On the downside, healthy demand for decking coupled with excellent summer weather had highlighted an increased prevalence of ‘cowboy’ operators whose work failed to meet even basic standards, according to the TDA.

Against this backdrop, the association is to reinforce its message to consumers to take care when choosing decking materials and contractors. It is also looking to introduce an approved decking retailer scheme and TDA training programme designed to boost retailers’ knowledge of decking and therefore the quality of advice passed on to the public. The first courses could be launched as early as January.

European Union membership

In a development that may have longer-term significance for the pallet trade, last month Latvia voted in favour of joining the European Union. As pointed out at the recent FEFPEB congress in Edinburgh, EU accession will almost certainly increase the legislative burden on Latvian businesses in areas such as health and safety, the environment and employment law. As a result, sources of cheap timber are likely to become narrower, leading to a rise in raw material costs for the pallet and packaging sector.

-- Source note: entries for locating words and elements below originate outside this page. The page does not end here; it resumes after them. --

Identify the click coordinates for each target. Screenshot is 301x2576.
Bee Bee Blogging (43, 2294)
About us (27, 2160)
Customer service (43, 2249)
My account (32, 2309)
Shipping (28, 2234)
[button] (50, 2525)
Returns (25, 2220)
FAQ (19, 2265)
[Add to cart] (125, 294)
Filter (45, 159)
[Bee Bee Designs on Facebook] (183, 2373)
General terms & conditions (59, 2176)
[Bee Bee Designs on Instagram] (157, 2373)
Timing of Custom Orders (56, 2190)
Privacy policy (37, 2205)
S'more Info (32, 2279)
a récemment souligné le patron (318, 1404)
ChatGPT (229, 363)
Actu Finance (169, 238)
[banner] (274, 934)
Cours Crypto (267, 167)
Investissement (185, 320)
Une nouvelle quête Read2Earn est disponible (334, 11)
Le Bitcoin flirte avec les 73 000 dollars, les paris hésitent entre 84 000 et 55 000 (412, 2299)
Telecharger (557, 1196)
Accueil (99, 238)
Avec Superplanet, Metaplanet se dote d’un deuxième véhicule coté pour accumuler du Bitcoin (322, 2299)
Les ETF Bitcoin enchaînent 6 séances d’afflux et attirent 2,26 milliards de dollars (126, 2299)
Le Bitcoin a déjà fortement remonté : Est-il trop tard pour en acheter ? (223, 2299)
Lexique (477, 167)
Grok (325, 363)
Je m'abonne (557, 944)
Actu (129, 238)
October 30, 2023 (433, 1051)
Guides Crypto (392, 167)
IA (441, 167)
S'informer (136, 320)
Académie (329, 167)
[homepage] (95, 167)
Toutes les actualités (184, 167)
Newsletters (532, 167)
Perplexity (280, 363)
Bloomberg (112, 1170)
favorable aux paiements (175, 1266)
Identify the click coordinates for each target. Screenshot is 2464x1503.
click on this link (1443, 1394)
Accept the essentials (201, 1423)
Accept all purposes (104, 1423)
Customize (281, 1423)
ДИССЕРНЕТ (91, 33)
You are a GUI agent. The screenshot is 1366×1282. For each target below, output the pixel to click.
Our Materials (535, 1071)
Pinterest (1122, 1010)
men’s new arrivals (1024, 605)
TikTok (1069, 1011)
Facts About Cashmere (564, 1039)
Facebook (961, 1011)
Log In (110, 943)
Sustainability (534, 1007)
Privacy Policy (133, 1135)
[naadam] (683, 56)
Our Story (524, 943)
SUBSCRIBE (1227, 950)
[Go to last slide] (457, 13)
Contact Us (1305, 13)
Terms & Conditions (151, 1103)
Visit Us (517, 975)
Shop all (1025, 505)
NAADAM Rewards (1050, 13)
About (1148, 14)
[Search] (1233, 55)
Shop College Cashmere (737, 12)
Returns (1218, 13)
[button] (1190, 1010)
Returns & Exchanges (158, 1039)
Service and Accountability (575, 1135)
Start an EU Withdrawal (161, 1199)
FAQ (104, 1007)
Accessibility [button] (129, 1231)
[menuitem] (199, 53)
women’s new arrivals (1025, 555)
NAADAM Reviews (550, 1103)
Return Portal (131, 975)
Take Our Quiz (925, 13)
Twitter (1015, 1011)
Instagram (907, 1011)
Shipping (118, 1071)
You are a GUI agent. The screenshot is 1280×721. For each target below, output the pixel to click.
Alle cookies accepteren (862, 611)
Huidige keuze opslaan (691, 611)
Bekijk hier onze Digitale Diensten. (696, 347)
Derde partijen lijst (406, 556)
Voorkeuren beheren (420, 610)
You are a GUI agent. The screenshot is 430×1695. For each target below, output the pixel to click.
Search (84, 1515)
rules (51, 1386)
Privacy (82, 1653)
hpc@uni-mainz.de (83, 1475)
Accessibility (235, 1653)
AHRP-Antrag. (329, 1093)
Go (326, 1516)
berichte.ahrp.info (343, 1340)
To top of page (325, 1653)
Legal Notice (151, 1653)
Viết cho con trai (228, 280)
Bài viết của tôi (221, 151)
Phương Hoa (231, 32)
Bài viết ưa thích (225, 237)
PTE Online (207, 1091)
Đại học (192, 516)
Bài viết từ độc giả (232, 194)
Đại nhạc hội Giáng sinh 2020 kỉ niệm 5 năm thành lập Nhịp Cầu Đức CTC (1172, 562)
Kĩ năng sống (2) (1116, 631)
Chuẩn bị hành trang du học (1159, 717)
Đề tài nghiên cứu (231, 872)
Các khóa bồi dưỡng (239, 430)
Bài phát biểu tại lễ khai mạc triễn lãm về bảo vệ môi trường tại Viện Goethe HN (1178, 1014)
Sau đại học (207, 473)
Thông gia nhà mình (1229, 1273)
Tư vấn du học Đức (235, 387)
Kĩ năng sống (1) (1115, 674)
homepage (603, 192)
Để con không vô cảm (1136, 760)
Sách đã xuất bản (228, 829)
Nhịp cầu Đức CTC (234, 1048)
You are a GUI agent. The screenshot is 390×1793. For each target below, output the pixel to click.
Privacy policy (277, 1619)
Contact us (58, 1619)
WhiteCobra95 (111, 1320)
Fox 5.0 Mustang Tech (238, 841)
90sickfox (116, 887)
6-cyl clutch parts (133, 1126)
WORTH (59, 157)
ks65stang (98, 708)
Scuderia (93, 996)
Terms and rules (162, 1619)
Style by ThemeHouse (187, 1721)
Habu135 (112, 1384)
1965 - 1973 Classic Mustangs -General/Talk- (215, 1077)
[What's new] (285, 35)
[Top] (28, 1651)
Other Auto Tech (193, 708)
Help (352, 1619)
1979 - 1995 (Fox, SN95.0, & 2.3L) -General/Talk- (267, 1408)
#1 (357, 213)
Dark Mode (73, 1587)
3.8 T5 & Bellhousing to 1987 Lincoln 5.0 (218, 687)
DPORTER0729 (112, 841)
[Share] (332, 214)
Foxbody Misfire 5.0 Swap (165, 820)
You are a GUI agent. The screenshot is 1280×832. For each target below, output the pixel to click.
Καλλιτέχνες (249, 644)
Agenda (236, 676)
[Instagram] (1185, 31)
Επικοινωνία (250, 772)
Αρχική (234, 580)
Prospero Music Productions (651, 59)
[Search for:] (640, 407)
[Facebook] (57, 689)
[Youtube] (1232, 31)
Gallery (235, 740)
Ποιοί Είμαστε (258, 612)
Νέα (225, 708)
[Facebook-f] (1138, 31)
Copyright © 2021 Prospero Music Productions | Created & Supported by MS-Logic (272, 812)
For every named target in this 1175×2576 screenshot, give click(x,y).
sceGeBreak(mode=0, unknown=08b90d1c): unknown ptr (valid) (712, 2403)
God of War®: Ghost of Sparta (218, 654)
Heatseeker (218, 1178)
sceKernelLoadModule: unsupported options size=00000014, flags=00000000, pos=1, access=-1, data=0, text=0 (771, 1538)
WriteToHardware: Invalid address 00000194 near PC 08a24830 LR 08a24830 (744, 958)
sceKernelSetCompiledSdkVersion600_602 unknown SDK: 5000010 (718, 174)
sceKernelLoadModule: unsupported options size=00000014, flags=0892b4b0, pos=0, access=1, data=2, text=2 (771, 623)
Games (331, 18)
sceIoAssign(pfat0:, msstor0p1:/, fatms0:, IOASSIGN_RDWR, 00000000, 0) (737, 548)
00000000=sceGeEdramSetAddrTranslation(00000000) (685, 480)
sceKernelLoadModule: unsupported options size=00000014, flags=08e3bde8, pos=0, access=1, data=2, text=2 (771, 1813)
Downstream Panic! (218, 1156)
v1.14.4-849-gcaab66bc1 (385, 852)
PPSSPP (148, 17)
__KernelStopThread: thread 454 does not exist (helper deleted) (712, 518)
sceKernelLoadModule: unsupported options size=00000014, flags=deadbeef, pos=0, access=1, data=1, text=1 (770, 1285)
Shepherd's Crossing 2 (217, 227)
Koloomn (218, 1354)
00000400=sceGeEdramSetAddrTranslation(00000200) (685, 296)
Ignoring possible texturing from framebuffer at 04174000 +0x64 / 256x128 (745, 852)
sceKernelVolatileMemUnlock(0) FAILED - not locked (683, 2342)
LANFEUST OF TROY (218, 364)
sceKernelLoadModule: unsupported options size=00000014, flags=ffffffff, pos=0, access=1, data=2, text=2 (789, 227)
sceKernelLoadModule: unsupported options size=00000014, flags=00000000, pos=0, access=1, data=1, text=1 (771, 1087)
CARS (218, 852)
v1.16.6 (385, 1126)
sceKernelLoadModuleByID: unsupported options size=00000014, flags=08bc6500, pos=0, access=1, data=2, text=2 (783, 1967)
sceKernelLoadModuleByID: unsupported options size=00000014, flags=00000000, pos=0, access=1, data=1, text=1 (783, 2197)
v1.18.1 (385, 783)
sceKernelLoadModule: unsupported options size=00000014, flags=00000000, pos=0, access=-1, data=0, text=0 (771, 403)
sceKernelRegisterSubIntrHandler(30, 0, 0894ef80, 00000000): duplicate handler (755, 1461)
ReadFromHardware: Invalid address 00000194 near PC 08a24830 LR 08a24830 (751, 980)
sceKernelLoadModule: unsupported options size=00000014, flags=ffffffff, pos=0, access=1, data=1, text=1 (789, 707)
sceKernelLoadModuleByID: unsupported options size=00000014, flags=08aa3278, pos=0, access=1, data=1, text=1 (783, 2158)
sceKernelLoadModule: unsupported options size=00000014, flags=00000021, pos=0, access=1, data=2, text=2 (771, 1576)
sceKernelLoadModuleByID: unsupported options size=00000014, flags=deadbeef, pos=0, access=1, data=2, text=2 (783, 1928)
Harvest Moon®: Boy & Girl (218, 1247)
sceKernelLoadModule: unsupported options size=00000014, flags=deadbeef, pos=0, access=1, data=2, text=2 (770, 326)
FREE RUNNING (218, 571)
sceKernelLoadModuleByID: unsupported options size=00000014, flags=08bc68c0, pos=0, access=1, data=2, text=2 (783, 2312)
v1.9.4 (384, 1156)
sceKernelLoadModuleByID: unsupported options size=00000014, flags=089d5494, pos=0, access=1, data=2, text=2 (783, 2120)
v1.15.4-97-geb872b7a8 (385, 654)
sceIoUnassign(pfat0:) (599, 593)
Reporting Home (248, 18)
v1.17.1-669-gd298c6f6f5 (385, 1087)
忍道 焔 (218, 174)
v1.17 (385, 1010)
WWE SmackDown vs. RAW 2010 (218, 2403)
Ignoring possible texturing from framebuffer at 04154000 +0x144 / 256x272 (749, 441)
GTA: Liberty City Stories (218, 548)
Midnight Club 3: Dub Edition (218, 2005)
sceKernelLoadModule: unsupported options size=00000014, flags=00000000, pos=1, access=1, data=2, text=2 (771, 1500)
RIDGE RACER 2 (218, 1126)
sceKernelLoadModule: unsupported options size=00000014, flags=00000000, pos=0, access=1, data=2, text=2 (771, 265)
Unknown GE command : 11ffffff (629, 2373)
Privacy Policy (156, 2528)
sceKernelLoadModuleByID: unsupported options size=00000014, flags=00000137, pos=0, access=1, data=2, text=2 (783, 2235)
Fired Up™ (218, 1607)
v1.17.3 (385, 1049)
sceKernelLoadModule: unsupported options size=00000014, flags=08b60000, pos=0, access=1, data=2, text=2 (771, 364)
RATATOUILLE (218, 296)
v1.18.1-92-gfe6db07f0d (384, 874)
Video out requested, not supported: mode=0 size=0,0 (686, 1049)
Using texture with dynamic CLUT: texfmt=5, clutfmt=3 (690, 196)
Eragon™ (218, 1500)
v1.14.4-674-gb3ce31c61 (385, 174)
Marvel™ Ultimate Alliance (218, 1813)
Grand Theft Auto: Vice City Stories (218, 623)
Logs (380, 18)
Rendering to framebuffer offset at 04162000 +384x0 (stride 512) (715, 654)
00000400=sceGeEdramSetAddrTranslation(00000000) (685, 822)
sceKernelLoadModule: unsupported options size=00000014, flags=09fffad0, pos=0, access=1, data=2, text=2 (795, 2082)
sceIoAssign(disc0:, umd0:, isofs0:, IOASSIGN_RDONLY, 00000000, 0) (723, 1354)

For the moment, the log shortages in Latvia have led to pressure on prices and bullishness among sawmillers. Some UK-based suppliers of Latvian timber are said to be “struggling to fulfil contracts, especially for out-of-the-ordinary specifications”.

There is said to be some level of acceptance among pallet makers that this raw material is having to carry a higher price tag, although one supplier lamented: “You lose an order if you try to get a price increase.”

The pallet manufacturing sector itself has reported no signs of an immediate easing of timber prices, partly because “availability has been more rationed from the Baltics”. Several contacts suggested that any repeat this winter of the ice-related supply problems in the Baltics would lead to “sky-rocketing” prices. “Major buyers of Latvian wood may look to have options this year after their experiences earlier this year,” was one opinion.

In a bid to stabilise their raw material prices, some manufacturers have been accepting a higher proportion of hardwood in their supplies. The offer of species mixed “at the supplier’s option” has proved particularly appealing to pallet producers because prices tend to be keen. One supplier observed: “When they state minimum requirements or specific requirements, that’s when the prices start to go up.”

UK pallet makers appear to be quite busy and have enjoyed generally higher levels of enquiry over the past couple of months. However, the sector continues to be afflicted by the familiar problems of fierce competition on price and overcapacity.

“Some success” has been reported in obtaining price increases for pallets although this upward movement appears to have been focused mainly on non-standard specifications and has by no means extended to the entire range of pallet products. “Perhaps it would be more accurate to say that there has been no suggestion of price reductions,” one contact observed.

With business having at least stabilised in recent times, pallet makers directed most of their fire this week at on-line reverse auctions, with several contacts alleging that these were responsible for dragging down specifications. Some customers appeared more concerned with budgetary constraints than with safety and so were prepared to accept the delivered product even if it did not match the agreed specification, one source contended. There was a danger that such practice would leap to prominence “only when someone gets hurt”, he added.

Phytosanitary standards

Another point of concern, as mentioned in TTJ’s previous fencing and pallets report, is the push at international level towards a phytosanitary standard. If implemented under its current guise, this would mean that all export wooden packaging material would either have to be heat-treated or fumigated before being given its ‘de-bug’ symbol of approval.

According to several contacts, many UK companies have yet to put necessary plans in place to meet these requirements, even though the European Union was expected to implement the so-called International Standard for Phytosanitary Measures (ISPM 15) by July next year.